Clearly, whatever you weren’t getting when you first glimpsed the band in Las Vegas was something you learned and then some by the time you were on the road with them. Can you describe what that education was?

Yeah. Well, a (Dead) show of course was more than just a show where an audience comes to hear music. It was an excuse for a particular community to come together and to see each other again, and to experience the band in communion, in this sort of ritual that they all were missing so badly. Of course I joined the group for that tour after Garcia had passed away, so people were hungering to hear those songs again and to have that experience of coming together as that particular community. It was like everyone was part of the family. Music was a big part of it, but there were also other parts of it that were going on in the audience, and that was considered just as important and just as meaningful, because it was about this community coming together.

You still do some of those songs on occasion, and I saw that in 2013, you did a whole livestream show consisting of taking people’s requests for Dead songs. So you’ve continued to have a fondness for that material.

Well, I am a singer, so I want to sing great songs, and they have a lot of great songs. You know, a lot of songwriters, take the Beatles — of course they have amazing, incredible songs, but they were only active for seven years. Someone like the Dead or Bob Dylan, they continued to write songs and create new music for decades, so you have this very rich vein to mine. And it’s just a fun, joyful exercise as a singer to dive into the material like that.

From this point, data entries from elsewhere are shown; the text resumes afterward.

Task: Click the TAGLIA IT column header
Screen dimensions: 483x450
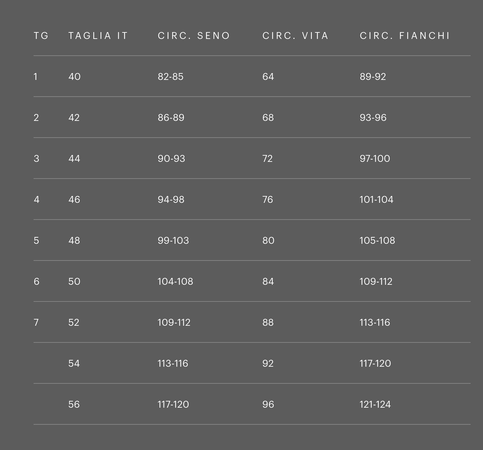Action: [98, 36]
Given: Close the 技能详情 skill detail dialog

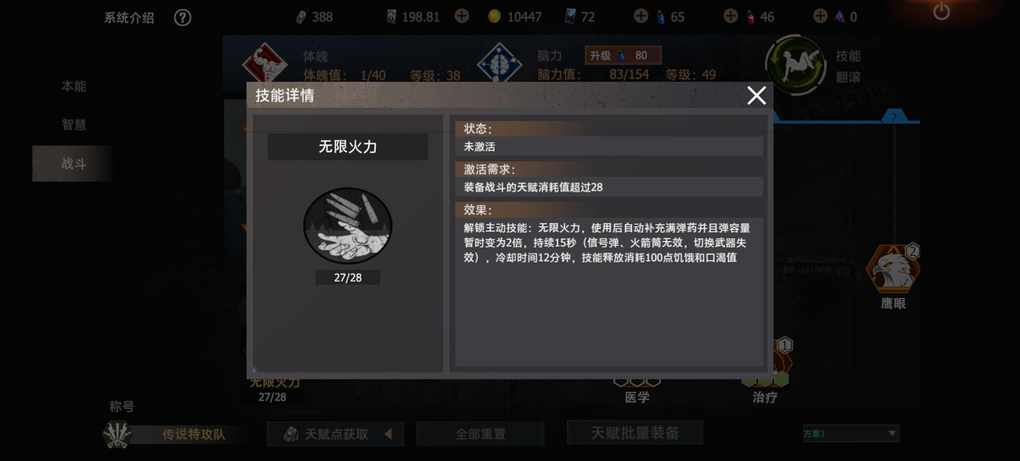Looking at the screenshot, I should click(756, 96).
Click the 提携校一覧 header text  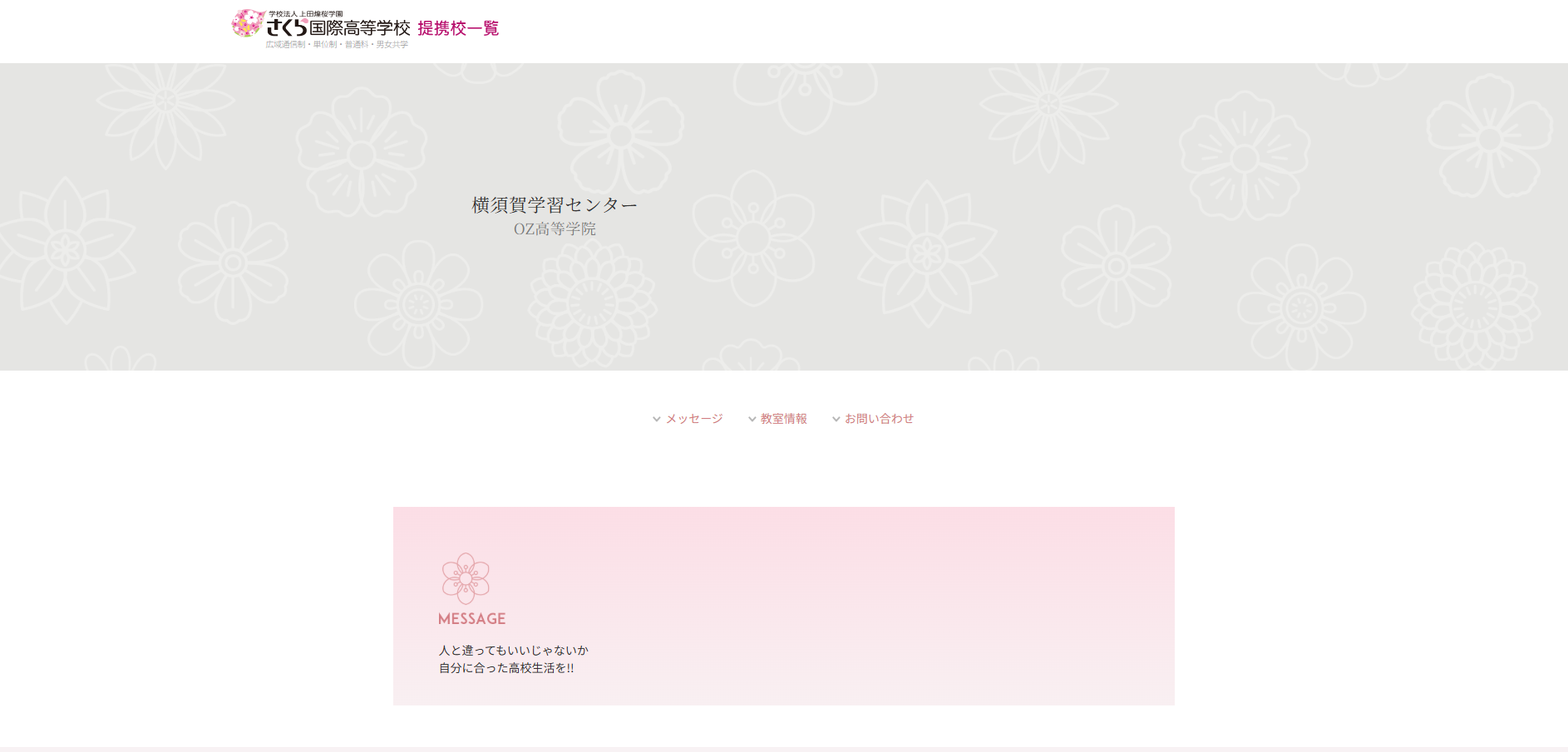[x=458, y=28]
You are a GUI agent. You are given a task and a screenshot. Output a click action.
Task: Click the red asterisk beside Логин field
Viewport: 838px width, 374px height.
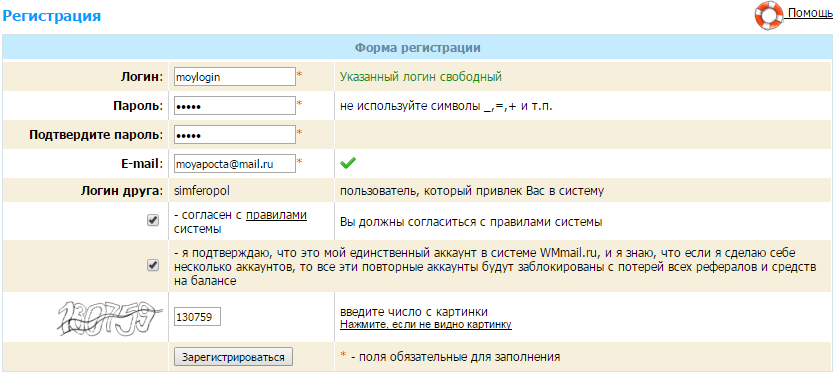pyautogui.click(x=300, y=75)
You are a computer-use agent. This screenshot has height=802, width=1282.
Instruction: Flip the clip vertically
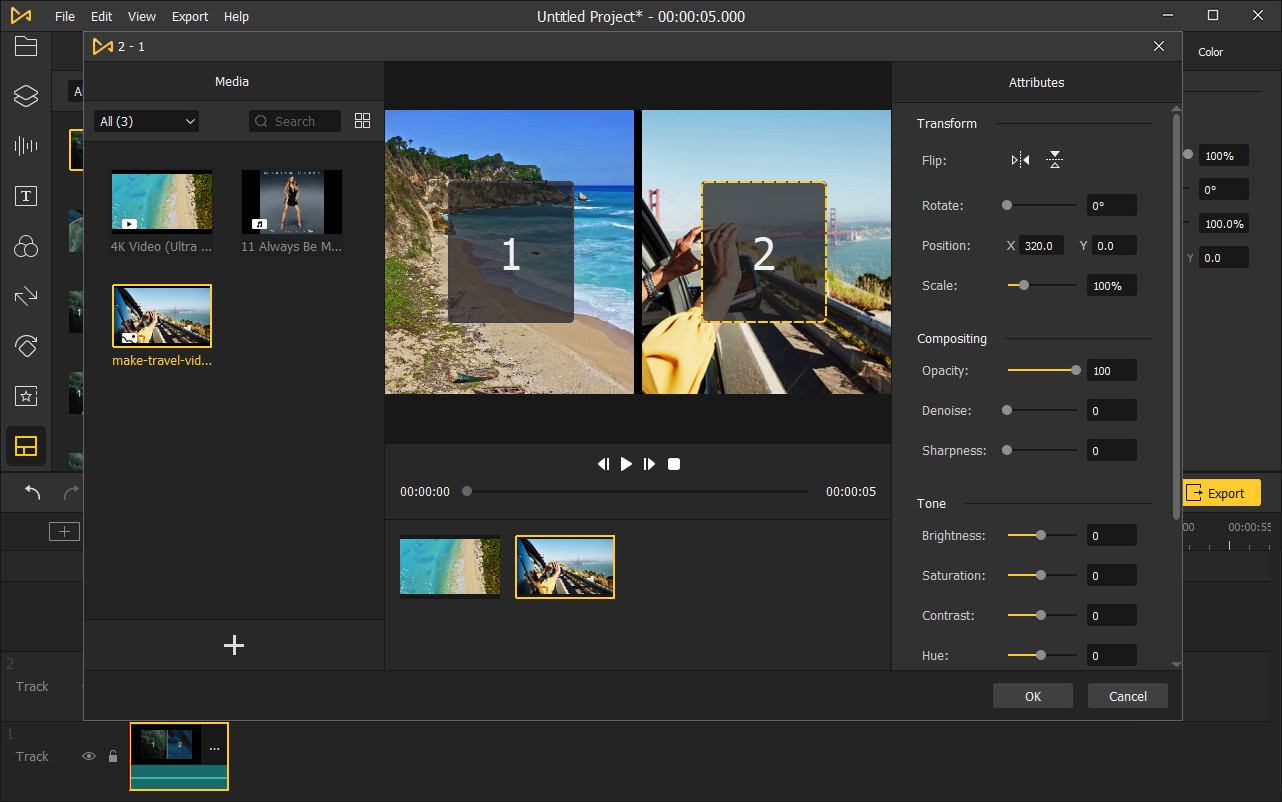[1054, 159]
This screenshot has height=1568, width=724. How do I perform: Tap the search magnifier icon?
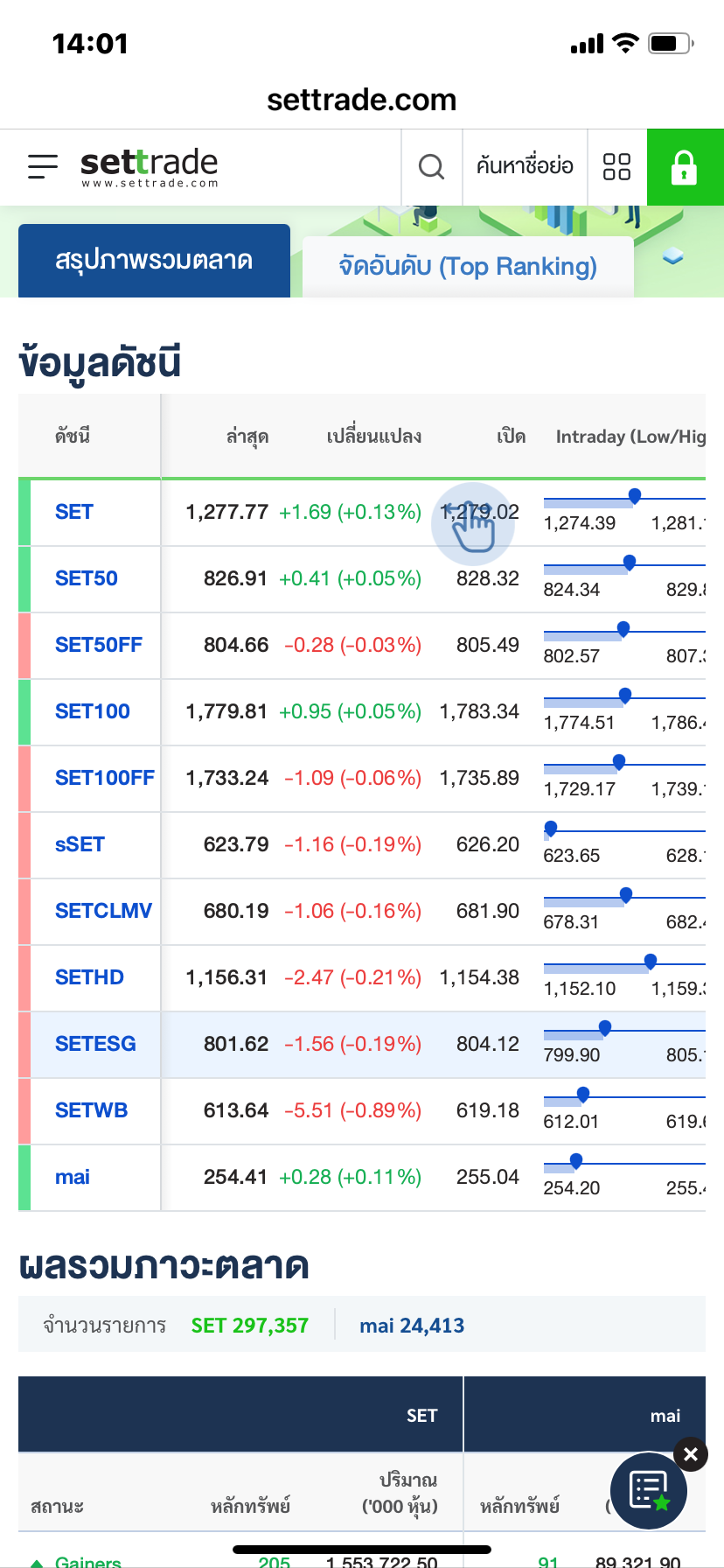(431, 166)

Do you have some people show up at your shows who maybe became a fan of yours because you were with the Dead, and there’s some residual affection from that?

Yeah, a little bit, I think. It’s nice to see the tie dye in the crowd, for sure. [Laughs.]

Even though obviously you didn’t know him, do you have any sense of what kind of a guy Jerry was just from everything you learned about him or even just from taking in the music as much as you did?

When I worked with them, a lot of the road crew was the same as the road crew that had worked with the band when Jerry was still alive. So I heard a lot of stories about him backstage. And there was one in particular that really stuck with me. One of the guys was saying that although Garcia was not anybody that you would picture as a ladies’ man — he was kind of unkempt and didn’t shower a lot, and he was not a handsome guy — women were drawn to him, because he had this magnetic charisma about him. He was so fun to be with, and so interesting, and kind of a genius. So he was this sort of unlikely chick magnet. [Laughs.] That always stuck with me.